TASK PROMPT
Lines that contain the string "will" are the ones to list; copy all of them from the records.
[Start of Attachment]
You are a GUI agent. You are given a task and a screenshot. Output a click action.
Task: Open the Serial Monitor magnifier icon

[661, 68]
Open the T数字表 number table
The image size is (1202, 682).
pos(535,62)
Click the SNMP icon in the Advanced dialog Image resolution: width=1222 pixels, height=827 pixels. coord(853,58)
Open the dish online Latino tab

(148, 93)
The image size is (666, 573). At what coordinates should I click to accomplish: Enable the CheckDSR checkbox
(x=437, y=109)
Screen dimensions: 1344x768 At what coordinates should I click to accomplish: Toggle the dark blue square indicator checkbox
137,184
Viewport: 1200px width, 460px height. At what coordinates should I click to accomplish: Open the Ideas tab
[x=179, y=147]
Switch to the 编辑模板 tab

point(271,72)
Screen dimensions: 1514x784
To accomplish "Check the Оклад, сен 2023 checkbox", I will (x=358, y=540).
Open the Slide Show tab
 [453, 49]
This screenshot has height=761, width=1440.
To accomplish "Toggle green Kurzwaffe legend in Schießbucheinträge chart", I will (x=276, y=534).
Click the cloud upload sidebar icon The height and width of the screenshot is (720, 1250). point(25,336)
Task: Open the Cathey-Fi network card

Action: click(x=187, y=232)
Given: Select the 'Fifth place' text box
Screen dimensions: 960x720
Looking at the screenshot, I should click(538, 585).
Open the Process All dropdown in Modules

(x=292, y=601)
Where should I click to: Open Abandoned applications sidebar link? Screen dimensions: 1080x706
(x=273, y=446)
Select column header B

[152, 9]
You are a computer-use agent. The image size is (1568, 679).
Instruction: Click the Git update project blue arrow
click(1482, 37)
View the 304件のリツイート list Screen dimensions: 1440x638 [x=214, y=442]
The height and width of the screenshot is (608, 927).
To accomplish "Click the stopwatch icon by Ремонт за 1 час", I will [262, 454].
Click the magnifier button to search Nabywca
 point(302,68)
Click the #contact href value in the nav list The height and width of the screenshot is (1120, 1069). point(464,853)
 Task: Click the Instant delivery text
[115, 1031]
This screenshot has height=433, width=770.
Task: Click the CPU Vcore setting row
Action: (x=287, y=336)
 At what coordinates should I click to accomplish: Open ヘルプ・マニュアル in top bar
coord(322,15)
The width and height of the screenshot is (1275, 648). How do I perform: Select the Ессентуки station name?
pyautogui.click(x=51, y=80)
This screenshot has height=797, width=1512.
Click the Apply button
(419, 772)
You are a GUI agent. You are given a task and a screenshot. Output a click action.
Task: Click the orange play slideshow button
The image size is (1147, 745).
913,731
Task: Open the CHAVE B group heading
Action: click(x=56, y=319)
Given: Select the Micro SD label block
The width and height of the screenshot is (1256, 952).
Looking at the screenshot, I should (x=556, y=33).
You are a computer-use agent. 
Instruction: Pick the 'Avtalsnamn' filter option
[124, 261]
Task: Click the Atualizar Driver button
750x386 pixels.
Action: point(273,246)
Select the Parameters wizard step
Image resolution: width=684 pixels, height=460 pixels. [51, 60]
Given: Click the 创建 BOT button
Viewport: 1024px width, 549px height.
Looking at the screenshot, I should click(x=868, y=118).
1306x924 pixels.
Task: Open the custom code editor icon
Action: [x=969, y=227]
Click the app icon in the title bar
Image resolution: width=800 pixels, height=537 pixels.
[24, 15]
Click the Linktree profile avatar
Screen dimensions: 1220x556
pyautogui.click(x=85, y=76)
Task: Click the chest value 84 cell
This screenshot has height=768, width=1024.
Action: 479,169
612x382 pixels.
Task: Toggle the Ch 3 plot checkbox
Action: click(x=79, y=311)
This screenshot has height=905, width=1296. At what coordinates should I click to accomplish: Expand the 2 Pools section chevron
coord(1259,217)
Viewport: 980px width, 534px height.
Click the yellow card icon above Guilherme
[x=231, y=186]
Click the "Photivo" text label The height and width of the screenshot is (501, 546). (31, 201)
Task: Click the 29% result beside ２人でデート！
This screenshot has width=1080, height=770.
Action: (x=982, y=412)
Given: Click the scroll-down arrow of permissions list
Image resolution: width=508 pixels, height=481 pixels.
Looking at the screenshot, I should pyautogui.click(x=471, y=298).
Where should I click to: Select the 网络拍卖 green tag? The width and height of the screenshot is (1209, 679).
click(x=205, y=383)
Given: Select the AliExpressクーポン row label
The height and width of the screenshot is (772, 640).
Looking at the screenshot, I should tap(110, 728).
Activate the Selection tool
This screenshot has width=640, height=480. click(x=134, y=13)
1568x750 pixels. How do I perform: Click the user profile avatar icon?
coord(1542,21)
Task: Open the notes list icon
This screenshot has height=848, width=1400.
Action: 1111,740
[End of Attachment]
SOLUTION TO THIS TASK
To accomplish "Check the Оклад, сен 2023 checkbox", I will (x=358, y=540).
To accomplish "Toggle green Kurzwaffe legend in Schießbucheinträge chart", I will (x=276, y=534).
To accomplish "Click the stopwatch icon by Ремонт за 1 час", I will [262, 454].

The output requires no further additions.